▸ PROBLEM DETAILS
In this exercise, copy exactly the lines from the one that contains "Task: Select the 기본차트 radio button" through the end of the entries below; pictures are not copied.

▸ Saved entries
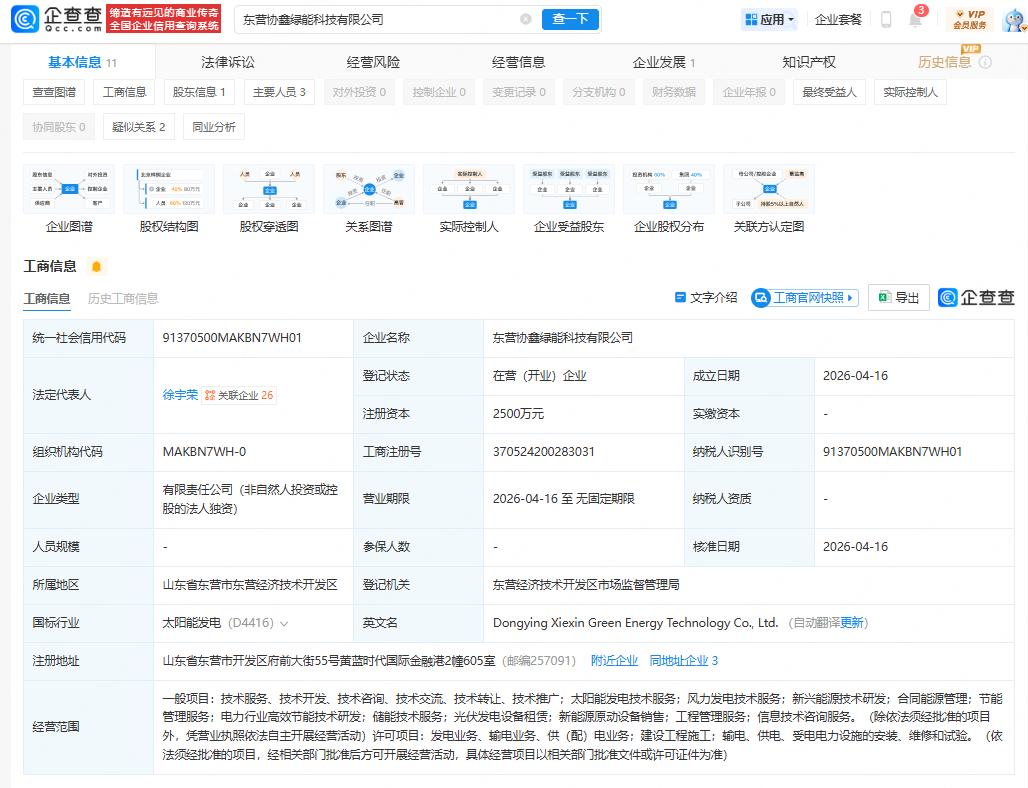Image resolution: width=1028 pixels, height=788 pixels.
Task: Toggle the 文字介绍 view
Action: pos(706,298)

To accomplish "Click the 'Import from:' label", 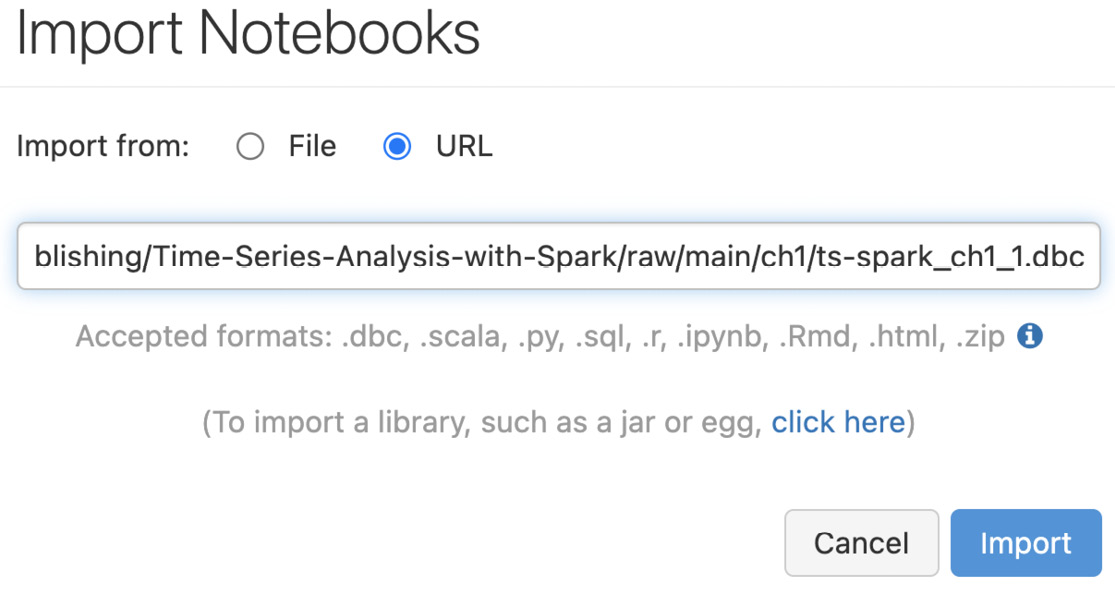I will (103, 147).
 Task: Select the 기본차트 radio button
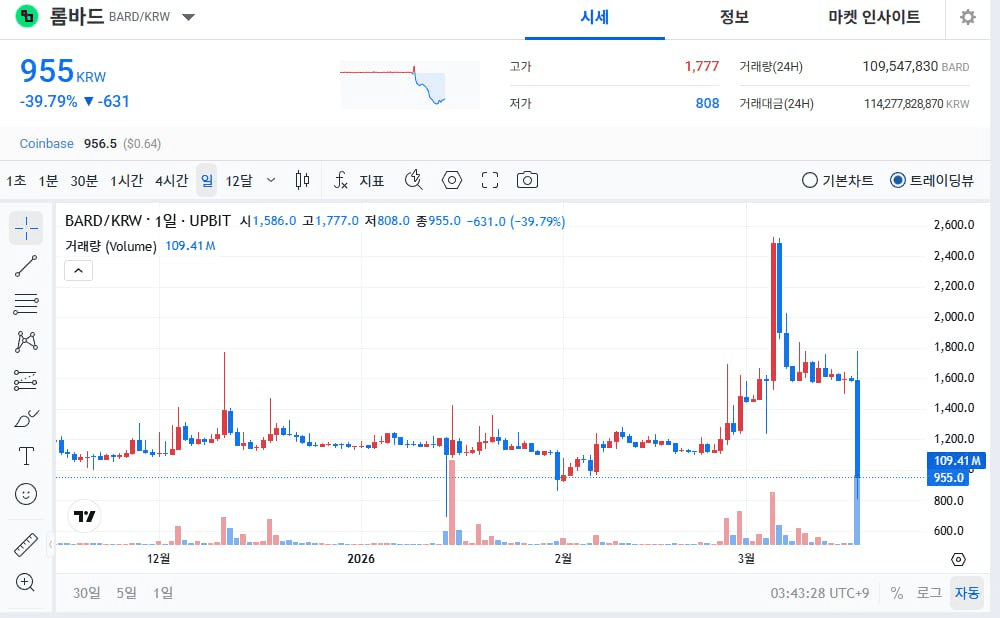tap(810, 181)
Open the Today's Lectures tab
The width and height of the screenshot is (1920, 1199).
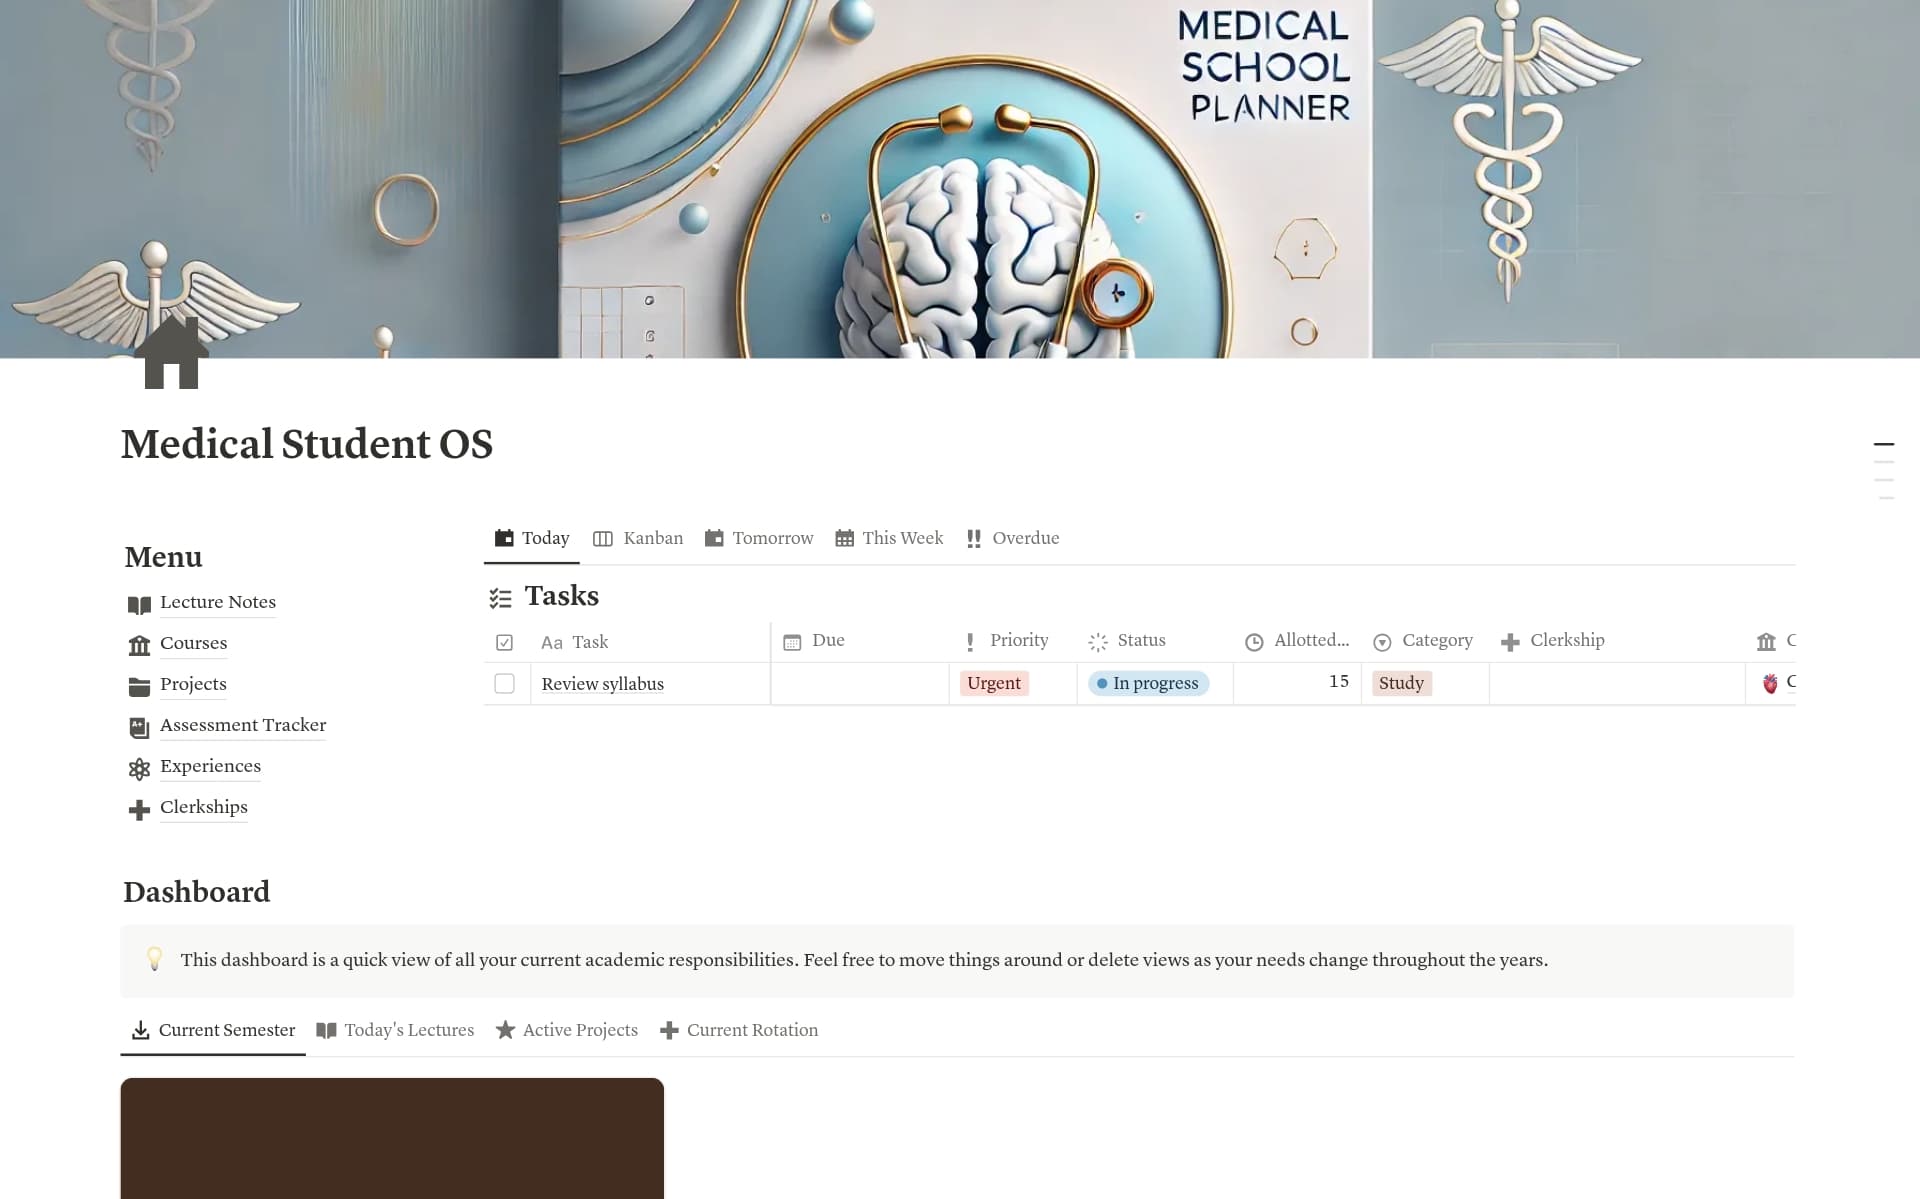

▸ WORKED SOLUTION
 Task: Select the 기본차트 radio button
tap(810, 181)
Open the Today's Lectures tab
The width and height of the screenshot is (1920, 1199).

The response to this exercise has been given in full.